Haltherrion
First Post
This raises alot of points. How common of a threat is a mid-level adventuring party?
This is just meant to raise a thought exercise: test the likely garrison (as you see it; I see no reason to stick to one person's thoughts on the garrison of a castle, i.e. Gygaxian) against your own players as a raiding party and see how that castle fares.
I think picking a small size garrison is interesting because there are clear historical precedents in Wales regarding some of the very castles likely to come to mind when people think of castle but you can choose your own antecedents. And one could easily imagine a mid-level group of freedom fighting Welsh adventurers trying to take the place.
One could make a case that for hardened veterans, at least some of them are higher than level 3 but nonetheless, it seems a small garrison is probably almost entirely fighter-type, maybe a few rogue-type which leaves them vulnerable to the typical adventuring party that is an effective combined arms fighting group of range, melee, control and healing. Of course, you also get into game mechanic issues where the games are tuned so that higher level folks can smash lower level folks perhaps more readily than they can in real life. (Was the crossbowman who killed King Richard level 3 or level 9?

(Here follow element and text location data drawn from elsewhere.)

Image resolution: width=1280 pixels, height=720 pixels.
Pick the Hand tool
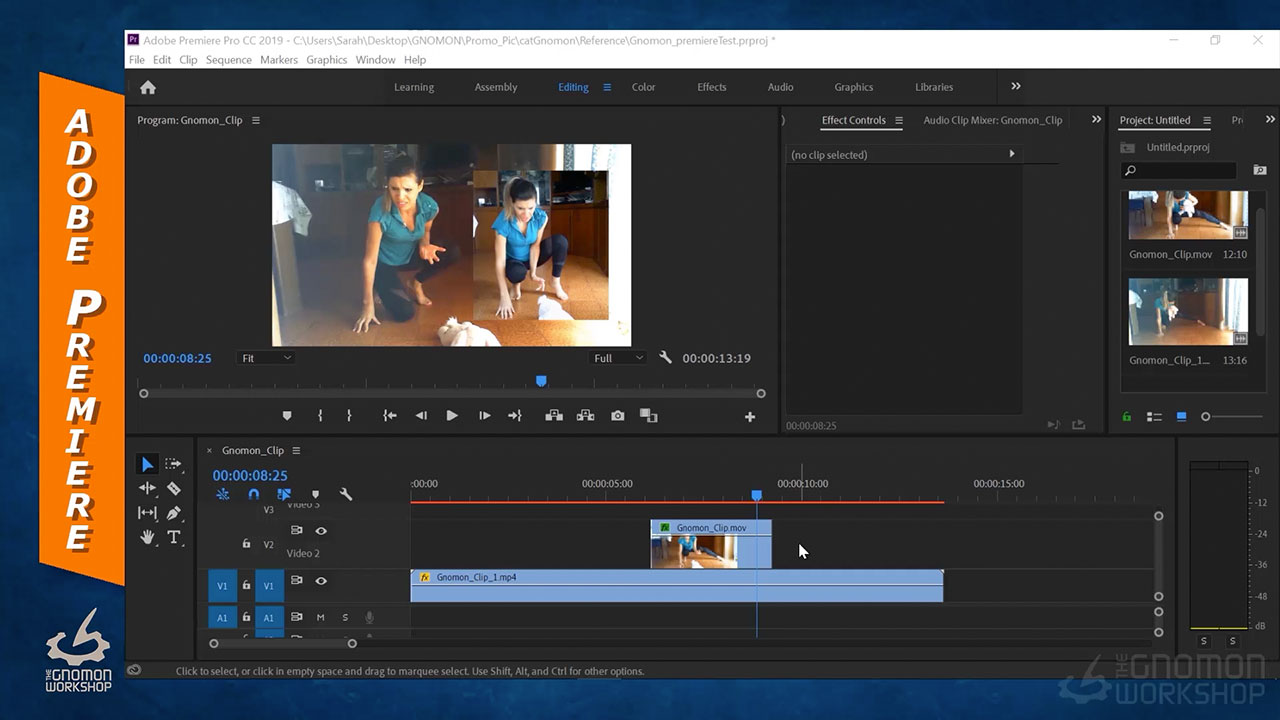(147, 537)
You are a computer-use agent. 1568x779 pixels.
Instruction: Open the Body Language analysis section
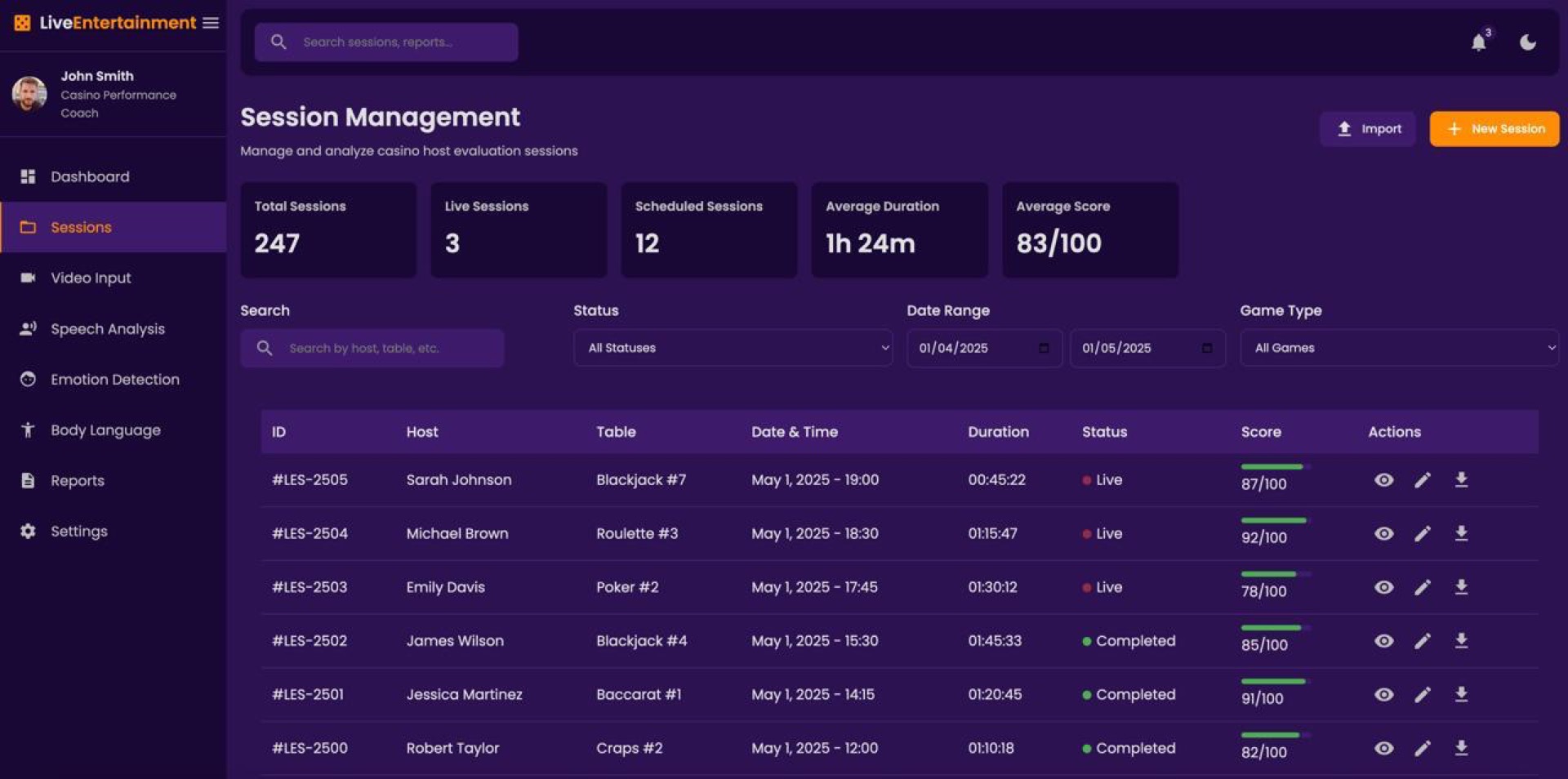[x=105, y=430]
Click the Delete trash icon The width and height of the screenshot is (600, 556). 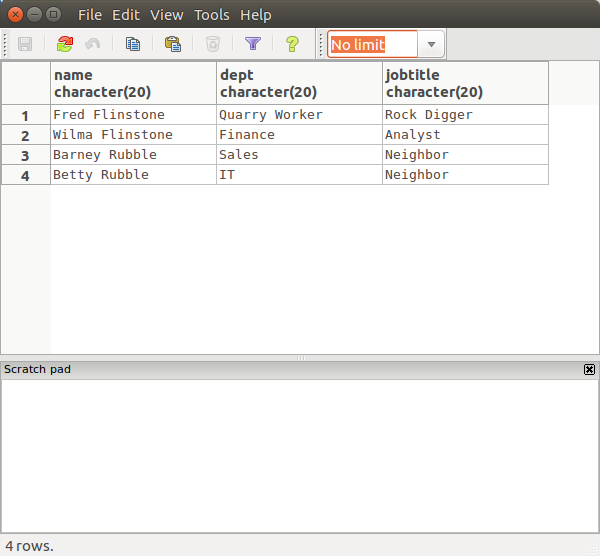point(212,44)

My wife and I have been rewatching the Rome HBO mini-series. While the show takes many liberties it probably isn't too far off in the "feel" of things. It was a reminder that the rank and file might be fairly tough folks. One would certainly peg Vorenus and Pullo as very high level warriors. Vorenus was high rank so maybe he is uncommon but Pullo wasn't ranked. A 10-20 year Roman legionnaire in a period and place where he saw a lot of combat might be fairly high level in D&D in terms. On the otherhand, D&D would peg Vorenus as a captain since he was first centurion and in D&D terms captains span a large number of men and aren't common. But even so, perhaps the standard level distributions in a seasoned army are too low in most D&D sources. Not that I tend to use them myself.
We also haven't addressed the strategy of castle buildnig.
There is much we haven't addressed. But in the absence of a defined baseline, it is useful to offer historical analogs to at least remind folks how castles were used in an Earth setting.
That is the key questions we are trying to answer. What are the alternatives to castle construction?
Indeed it is

In this sort of endeavour, if folks could approach it in good spirit, it might be interesting for a few interested in this topic to state their assumptions and then describe how they see fortifications evolving given those assumptions. It's as good a method as any and at least requires someone to declare their assumptions.